Title :
Scalable fast multipole methods on distributed heterogeneous architectures
Author :
Hu, Qi ; Gumerov, Nail A. ; Duraiswami, Ramani
Author_Institution :
Dept. of Comput. Sci., Univ. of Maryland, College Park, MD, USA
Abstract :
We fundamentally reconsider implementation of the Fast Multipole Method (FMM) on a computing node with a heterogeneous CPU-GPU architecture with multicore CPU(s) and one or more GPU accelerators, as well as on an interconnected cluster of such nodes. The FMM is a divide- and-conquer algorithm that performs a fast N-body sum using a spatial decomposition and is often used in a time- stepping or iterative loop. Using the observation that the local summation and the analysis-based translation parts of the FMM are independent, we map these respectively to the GPUs and CPUs. Careful analysis of the FMM is performed to distribute work optimally between the multicore CPUs and the GPU accelerators. We first develop a single node version where the CPU part is parallelized using OpenMP and the GPU version via CUDA. New parallel algorithms for creating FMM data structures are presented together with load balancing strategies for the single node and distributed multiple-node versions.
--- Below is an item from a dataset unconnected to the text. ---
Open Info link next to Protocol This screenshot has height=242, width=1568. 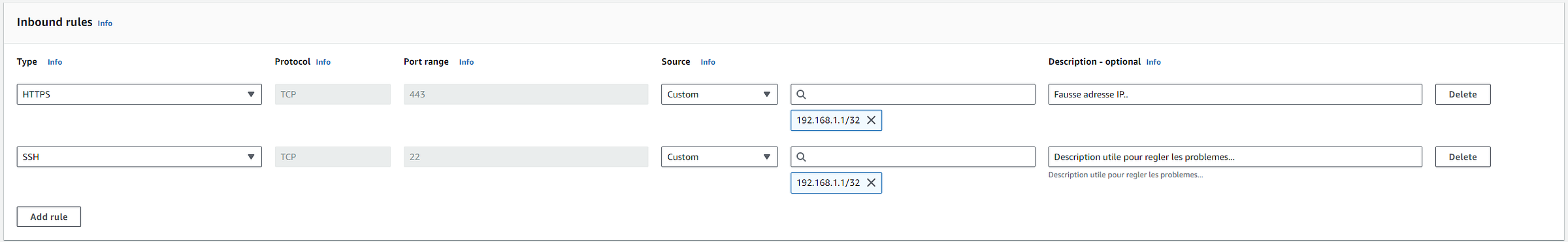(323, 62)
Our implementation can perform the N-body sum for 128M particles on 16 nodes in 4.23 seconds, a performance not achieved by others in the literature on such clusters.
Keywords :
data structures; divide and conquer methods; graphics processing units; iterative methods; multiprocessing systems; parallel architectures; CPU-GPU architecture; CUDA; FMM data structures; GPU accelerators; OpenMP; analysis based translation parts; distributed heterogeneous architectures; divide-and-conquer algorithm; iterative loop; multicore CPU; scalable fast multipole methods; time stepping loop; Arrays; Clustering algorithms; Graphics processing unit; Kernel; Receivers; Sorting;
Conference_Titel :
High Performance Computing, Networking, Storage and Analysis (SC), 2011 International Conference for
Conference_Location :
Seatle, WA
Electronic_ISBN :
978-1-4503-0771-0